- Sonqorabad Location within Iran
- Coordinates: 35°13′23″N 60°08′26″E﻿ / ﻿35.22306°N 60.14056°E
- Country: Iran
- Province: Razavi Khorasan
- County: Bakharz
- District: Bala Velayat
- Rural District: Ashtin

Population (2016)
- • Total: 1,021
- Time zone: UTC+3:30 (IRST)

= Sonqorabad, Razavi Khorasan =

Village in Razavi Khorasan province, Iran

Sonqorabad (سنقراباد) (Note: Also romanized as Sonqorābād) is a village in Ashtin Rural District of Bala Velayat District in Bakharz County, Razavi Khorasan province, Iran.

==Demographics==
===Population===
At the time of the 2006 National Census, the village's population was 988 in 196 households, when it was in Bala Velayat Rural District of the former Bakharz District in Taybad County.
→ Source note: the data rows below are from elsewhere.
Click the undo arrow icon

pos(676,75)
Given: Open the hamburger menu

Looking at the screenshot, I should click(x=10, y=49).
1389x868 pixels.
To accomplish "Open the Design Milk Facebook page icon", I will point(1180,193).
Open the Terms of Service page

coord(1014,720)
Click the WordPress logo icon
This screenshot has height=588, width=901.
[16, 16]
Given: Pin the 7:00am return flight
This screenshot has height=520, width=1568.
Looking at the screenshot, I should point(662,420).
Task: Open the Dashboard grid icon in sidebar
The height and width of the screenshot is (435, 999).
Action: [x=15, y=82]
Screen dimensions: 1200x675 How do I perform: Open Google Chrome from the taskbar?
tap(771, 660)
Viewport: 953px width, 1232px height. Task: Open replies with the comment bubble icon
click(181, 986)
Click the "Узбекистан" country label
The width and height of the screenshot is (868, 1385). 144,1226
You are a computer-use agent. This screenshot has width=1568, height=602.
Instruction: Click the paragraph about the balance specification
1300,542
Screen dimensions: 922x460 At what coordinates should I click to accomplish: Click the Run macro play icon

The following census in 2011 counted 1,089 people in 246 households, by which time the district had been separated from the county in the establishment of Bakharz County. The rural district was transferred to the new Bala Velayat District, and the village was transferred to Ashtin Rural District created in the same district. The 2016 census measured the population of the village as 1,021 people in 229 households.